◆ **Extract**
_ _ _
Data Engineer, Analytics, NCBA

June 15, 2025

Job Overview

  • Date Posted
    June 15, 2025
  • Location
  • Expiration date
    June 22, 2025
  • Experience
    5 Years
  • Gender
    Both
  • Qualification
    Bachelor Degree
  • Career Level
    Mid-Level / Officer

Job Description

JOB PURPOSE STATEMENT

The Data Engineering team is responsible for documenting data models, architecting distributed systems,
creating reliable data pipelines, combining data sources, architecting data stores, and collaborating with
the data science teams to build the right solutions for them.
They do this by using the Open Source Big Data platforms such as Apache NIFI, Kafka, Hadoop, Apache
Spark, Apache Hive, HBase, Druid and the Java programming language, while picking the right tool for
each purpose.
The growth of every product relies heavily on data, such as for scoring and for studying product behavior
that may be used for improvement, and it is the role of the data engineer to build a fast and horizontally
scalable architectures using modern tools that are not the traditional Business Intelligence systems as we
know them.

KEY RESPONSIBILITIES & PERCENTAGE (%) TIME SPENT

  • Documenting Data Models: The role will be responsible for documenting the entire journey that data
    elements take end-to-end, from the data sources to the all the data stores, including all the
    transformations in between, and maintaining those documents up to date with every change. (10%).
  • Architecting Distributed Systems: Modern data engineering platforms are distributed systems. The data
    engineer designs the right architecture for each solution, while utilizing best-of-breed Open Source
    tools in the big data ecosystem because there is no one solution that does everything; the tools are
    specialized and are made lean and fit for purpose. The architecture should be one that can process
    any data, Any Time, Any Where, Any Workload. (10%).
  • Combining Data Sources: pulling data from different sources, which could be structured, semistructured or unstructured data using tools such as Apache NIFI and taking the data through a journey
    that will create a final state that is useful to the data consumers. These sources can be REST, JDBC,
    Twitter, JMS, Images, PDF, MS Word and put the data into a staging environment such as Kafka topics
    for onward processing. (10%).
  • Developing Data Pipelines: creating data pipelines that will transform data using tools such as
    Apache Spark and the Java programming language. The pipelines may apply processing such as
    machine learning, aggregation, iterative computation, and so on. (40%).
_ _ _
◆ **Written exercise A**
What share of time does the job posting assign to developing data pipelines?
◆ **Written exercise B**
Reproduce the job posting verbatim from "KEY RESPONSIBILITIES &" to "Any Workload. (10%).".

◆ **Material provided**
_ _ _
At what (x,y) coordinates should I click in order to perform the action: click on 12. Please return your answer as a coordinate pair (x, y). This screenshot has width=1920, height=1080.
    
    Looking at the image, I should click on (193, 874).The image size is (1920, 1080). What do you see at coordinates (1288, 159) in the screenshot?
_ _ _
◆ **Problem solution A**
40%

◆ **Problem solution B**
KEY RESPONSIBILITIES & PERCENTAGE (%) TIME SPENT

  • Documenting Data Models: The role will be responsible for documenting the entire journey that data
    elements take end-to-end, from the data sources to the all the data stores, including all the
    transformations in between, and maintaining those documents up to date with every change. (10%).
  • Architecting Distributed Systems: Modern data engineering platforms are distributed systems. The data
    engineer designs the right architecture for each solution, while utilizing best-of-breed Open Source
    tools in the big data ecosystem because there is no one solution that does everything; the tools are
    specialized and are made lean and fit for purpose. The architecture should be one that can process
    any data, Any Time, Any Where, Any Workload. (10%).